Minnesota wants more air quality talk

The Minnesota Pollution Control Agency hopes large emitters of pollutants will help communicate and respond to residents’ concerns.

Minnesota wants more air quality talk

Ethan Nelson

Earlier this month, the state pollution control agency announced a pilot program that aims to improve communication between Minneapolis’ largest pollutant emitters and residents amid concerns about the city’s air quality and fear surrounding its health effects.

Officials hope the collaboration, which is still in its early phases, will provide residents with more information on which facilities emit greenhouse gases and the effects of the pollutants.

The Minnesota Pollution Control Agency selected 12 of the highest potential greenhouse gas emitters in Minneapolis, including the University of Minnesota, to work together and reduce emissions.

“We’re trying to work with what data they have and what goes in their neighboring communities,” said Jeff Smith, director of MPCA’s industrial division. “We’re trying to build trust between companies and neighborhoods.”

Smith said he gets a lot of “passionate pleas” from residents and senses general frustration over the lack of communication from emitters.

So far, the MPCA has only met with the selected parties a handful of times, but Smith said the agency is ready to dive into the project.

The University hasn’t signed on to the MPCA’s plan, though it has been involved in energy conservation and reducing emissions for a long time, said Mike Austin, assistant director of industrial hygiene and safety at the University.

Most of the University’s emissions come from its heating plants, he said.

The University — which Austin said is considered a major source of emissions — hopes to reduce its overall greenhouse gas emissions by 49 percent by 2021. It recently announced plans to renovate a building in Marcy-Holmes that would save $2 million in heating and electricity costs each year.

Meanwhile, the city is about a year into its own air quality project, said Patrick Hanlon, Minneapolis’ supervisor of environmental services.

Instead of the MPCA collecting data on a regional level, like it normally does, the city is examining air quality at a neighborhood level by placing 100 air quality collectors at 72 locations.

Hanlon said the refined technique will make it easier to use data at a city level.

The city is also in talks with the MPCA to determine how to better engage facilities and residents.

“Any way we can be a conduit between both our businesses and community, we’re interested in,” Hanlon said.

Minneapolis is also attempting to get companies to use greener cleaning chemicals and watch what they emit, he said.

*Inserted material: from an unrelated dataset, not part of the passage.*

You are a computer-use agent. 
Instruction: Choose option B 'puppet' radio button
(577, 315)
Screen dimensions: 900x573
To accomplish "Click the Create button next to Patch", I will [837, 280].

Hanlon said the city is still picking up trichloroethylene (TCE) in its studies of the Southeast Como neighborhood. The MPCA announced last year that it had found potentially unsafe levels of that chemical, which has been linked to birth defects and liver failure, in the area.

Neighborhood residents wonder if the air quality within the TCE-affected space is any different from the rest of the city, said Ricardo McCurley, director of the Southeast Como Improvement Association.

“We’ve had an uptick [of TCE], but otherwise it’s been going down a bit,” he said.

SECIA has taken an active role in monitoring the area’s air quality. The organization voluntarily purchased four air collector canisters on top of the ones the city provided, McCurley said.

The relationship between the neighborhood and nearby greenhouse gas emitters is already good, McCurley said. But he said the MPCA’s plan is still a good step.

Smith said he hopes the selected facilities that are the city’s highest potential greenhouse gas emitters will do their part to answer community questions. He said he’d like businesses to hold open houses and “take away some of the fear and mystery” surrounding their emissions.

But even though community members have expressed concern, the air quality in Minneapolis and in outstate Minnesota is very good overall, Smith said. And most of the city’s emissions come from cars and trucks, he said — not buildings.

Austin said the air quality around the University is relatively good, too. The school has also been able to add several buildings, like the Science Teaching and Student Services building, without increasing the amount of fuel it uses, he said.